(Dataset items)
↓
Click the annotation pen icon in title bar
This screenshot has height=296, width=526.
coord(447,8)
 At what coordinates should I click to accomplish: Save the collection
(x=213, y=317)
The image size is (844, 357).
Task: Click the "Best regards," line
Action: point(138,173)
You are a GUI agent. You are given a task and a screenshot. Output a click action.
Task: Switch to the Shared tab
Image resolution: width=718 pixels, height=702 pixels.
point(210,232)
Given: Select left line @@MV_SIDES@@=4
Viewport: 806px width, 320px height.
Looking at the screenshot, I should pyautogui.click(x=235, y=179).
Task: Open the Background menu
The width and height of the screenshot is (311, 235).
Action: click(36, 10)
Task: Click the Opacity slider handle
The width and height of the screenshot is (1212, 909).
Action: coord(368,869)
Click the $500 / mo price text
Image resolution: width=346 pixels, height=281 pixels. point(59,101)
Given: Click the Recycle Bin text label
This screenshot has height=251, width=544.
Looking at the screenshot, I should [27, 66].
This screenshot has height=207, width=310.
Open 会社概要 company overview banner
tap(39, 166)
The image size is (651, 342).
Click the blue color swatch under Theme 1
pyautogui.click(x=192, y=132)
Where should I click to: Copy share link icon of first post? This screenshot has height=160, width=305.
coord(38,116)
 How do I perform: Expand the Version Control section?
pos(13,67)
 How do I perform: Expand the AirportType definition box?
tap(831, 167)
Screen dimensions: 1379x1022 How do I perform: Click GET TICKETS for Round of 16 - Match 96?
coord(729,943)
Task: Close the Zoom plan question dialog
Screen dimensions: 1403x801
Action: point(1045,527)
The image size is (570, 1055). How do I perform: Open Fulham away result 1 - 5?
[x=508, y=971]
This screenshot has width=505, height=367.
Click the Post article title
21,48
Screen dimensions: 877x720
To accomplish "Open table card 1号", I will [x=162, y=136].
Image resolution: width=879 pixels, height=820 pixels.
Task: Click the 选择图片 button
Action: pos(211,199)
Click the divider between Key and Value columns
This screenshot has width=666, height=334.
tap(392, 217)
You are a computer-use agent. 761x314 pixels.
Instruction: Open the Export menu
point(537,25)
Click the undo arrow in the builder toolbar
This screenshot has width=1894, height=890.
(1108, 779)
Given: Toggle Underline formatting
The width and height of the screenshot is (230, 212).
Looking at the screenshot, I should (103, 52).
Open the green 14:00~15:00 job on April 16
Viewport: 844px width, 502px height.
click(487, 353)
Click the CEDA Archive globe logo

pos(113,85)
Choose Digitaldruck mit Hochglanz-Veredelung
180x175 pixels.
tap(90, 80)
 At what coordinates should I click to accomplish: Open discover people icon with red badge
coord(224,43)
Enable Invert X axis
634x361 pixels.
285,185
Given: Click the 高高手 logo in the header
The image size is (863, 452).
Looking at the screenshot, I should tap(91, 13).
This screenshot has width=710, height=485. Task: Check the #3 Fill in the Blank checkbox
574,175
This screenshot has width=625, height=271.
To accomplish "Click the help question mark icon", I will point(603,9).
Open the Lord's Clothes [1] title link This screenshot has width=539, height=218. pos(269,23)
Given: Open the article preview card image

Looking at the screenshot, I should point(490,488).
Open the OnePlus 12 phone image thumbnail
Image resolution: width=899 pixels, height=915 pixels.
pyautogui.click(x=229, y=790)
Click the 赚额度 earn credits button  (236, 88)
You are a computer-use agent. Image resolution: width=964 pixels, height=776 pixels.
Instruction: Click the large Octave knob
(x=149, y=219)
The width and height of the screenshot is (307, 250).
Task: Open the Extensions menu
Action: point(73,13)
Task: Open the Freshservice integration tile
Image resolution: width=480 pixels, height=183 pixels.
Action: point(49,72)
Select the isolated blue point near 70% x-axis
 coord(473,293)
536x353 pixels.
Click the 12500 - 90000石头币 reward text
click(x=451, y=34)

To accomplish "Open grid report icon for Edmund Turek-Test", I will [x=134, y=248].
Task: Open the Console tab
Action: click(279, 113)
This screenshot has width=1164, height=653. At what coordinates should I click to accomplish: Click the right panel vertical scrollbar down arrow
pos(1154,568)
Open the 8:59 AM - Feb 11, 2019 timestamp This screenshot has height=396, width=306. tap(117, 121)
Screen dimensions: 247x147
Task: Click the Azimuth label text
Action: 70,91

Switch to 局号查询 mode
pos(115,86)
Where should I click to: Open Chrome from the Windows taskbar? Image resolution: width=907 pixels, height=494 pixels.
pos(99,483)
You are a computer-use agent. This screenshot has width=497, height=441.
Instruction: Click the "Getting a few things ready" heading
↑
| TASK |
If a line in the entries above contains "agent", report it.

| WRITTEN ANSWER |
You are a GUI agent. You are given a task and a screenshot. Output a click action.
You are a computer-use agent. 761x314 pixels.
You are a computer-use agent. Image resolution: width=964 pixels, height=776 pixels.
You are a computer-use agent. This screenshot has width=497, height=441.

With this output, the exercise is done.